Regressing Multivariate Gaussian Distribution on Vector Covariates for Co-expression Network Analysis
Arnab Auddy, Tony Cai, and Hongzhe Li
Abstract:
Population-level single-cell gene expression data captures the gene expressions of thousands of cells for each individual within a sizable cohort. This data enables the construction of cell-type- and individual-specific gene co-expression network by estimating the covariance matrices. It is important to understand how such co-expression networks are associated with individual-level covariates. This paper considers Fréchet regression with multivariate Gaussian distribution as an outcome and vector covariates, where the Wasserstein distance between distributions is used as a replacement for the Euclidean distance. A test statistic is defined based on Fréchet mean and covariate weighted Fréchet mean. The asymptotic distribution of the test statistic is derived under the assumption of simultaneously diagonalizable covariance matrices.

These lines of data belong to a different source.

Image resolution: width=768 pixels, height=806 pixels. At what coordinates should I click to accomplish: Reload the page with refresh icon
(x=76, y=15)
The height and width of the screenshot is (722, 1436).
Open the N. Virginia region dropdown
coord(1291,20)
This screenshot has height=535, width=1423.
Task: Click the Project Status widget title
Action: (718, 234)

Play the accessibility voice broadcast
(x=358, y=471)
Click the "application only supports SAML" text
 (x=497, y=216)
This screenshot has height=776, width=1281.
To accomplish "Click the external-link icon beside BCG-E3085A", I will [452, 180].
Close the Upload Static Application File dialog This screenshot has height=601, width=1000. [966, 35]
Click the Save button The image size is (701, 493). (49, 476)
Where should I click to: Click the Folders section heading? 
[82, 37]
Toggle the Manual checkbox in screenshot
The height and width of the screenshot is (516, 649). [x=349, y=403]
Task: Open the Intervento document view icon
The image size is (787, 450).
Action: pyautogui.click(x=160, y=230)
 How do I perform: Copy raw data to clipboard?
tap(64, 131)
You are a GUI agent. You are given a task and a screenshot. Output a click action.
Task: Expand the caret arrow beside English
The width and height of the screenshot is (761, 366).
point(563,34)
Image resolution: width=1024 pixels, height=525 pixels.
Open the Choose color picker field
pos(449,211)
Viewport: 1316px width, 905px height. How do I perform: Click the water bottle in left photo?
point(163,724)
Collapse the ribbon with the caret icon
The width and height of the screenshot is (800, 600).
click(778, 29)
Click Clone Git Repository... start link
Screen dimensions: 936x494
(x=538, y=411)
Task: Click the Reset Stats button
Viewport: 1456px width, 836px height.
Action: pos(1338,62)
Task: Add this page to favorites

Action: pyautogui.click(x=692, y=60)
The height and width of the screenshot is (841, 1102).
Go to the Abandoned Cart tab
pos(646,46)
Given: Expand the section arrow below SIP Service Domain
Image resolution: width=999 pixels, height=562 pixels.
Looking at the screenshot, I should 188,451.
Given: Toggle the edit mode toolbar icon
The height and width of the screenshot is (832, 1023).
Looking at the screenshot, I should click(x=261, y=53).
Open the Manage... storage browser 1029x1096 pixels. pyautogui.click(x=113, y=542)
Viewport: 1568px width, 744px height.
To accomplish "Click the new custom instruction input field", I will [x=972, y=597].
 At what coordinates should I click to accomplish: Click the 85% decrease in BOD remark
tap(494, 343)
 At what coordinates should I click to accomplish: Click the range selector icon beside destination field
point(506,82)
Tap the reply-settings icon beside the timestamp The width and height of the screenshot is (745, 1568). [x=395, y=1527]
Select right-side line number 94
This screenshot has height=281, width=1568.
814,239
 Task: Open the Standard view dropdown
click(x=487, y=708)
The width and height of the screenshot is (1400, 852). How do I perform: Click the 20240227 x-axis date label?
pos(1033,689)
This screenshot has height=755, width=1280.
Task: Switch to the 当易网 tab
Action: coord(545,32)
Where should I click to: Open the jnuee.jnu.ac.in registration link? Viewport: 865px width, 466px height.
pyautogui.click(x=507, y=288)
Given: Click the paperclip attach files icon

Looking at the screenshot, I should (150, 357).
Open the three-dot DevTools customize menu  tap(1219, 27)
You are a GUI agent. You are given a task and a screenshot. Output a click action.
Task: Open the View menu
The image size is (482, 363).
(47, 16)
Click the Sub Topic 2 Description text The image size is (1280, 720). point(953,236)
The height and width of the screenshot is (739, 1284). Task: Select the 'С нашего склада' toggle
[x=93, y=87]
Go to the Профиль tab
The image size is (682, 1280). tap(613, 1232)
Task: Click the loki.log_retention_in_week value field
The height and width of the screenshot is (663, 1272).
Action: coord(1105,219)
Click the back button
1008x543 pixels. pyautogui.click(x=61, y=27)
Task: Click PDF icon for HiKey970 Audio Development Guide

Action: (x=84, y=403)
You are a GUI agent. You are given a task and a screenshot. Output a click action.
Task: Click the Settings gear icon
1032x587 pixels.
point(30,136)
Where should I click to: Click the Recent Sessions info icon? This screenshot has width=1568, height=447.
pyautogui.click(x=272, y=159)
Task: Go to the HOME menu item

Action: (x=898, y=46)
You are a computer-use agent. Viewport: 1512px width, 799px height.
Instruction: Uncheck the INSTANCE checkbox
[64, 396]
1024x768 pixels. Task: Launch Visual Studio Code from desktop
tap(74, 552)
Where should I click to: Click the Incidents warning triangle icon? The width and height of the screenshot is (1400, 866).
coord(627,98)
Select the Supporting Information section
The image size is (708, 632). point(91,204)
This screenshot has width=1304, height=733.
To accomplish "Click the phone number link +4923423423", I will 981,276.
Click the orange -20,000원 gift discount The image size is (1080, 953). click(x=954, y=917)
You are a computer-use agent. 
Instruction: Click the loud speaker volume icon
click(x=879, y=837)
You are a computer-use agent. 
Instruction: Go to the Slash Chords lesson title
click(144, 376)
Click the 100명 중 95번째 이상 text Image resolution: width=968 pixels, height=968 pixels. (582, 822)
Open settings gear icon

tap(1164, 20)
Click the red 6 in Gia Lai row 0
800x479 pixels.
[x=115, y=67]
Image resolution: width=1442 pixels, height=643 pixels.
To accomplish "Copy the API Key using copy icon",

Although the proposed test statistic is motivated by considering the multivariate normal distribution as the outcome, it can be applied for testing the association between covariance matrices and covariates, where permutation can be used for assessing its statistical significance. Simulations show that the proposed test has correct type 1 error and adequate power. Results from an analysis of large-scale single-cell data reveal an association between the gene co-expression network of genes in the nutrient sensing pathway and age, indicating the perturbed gene co-expression network as people age.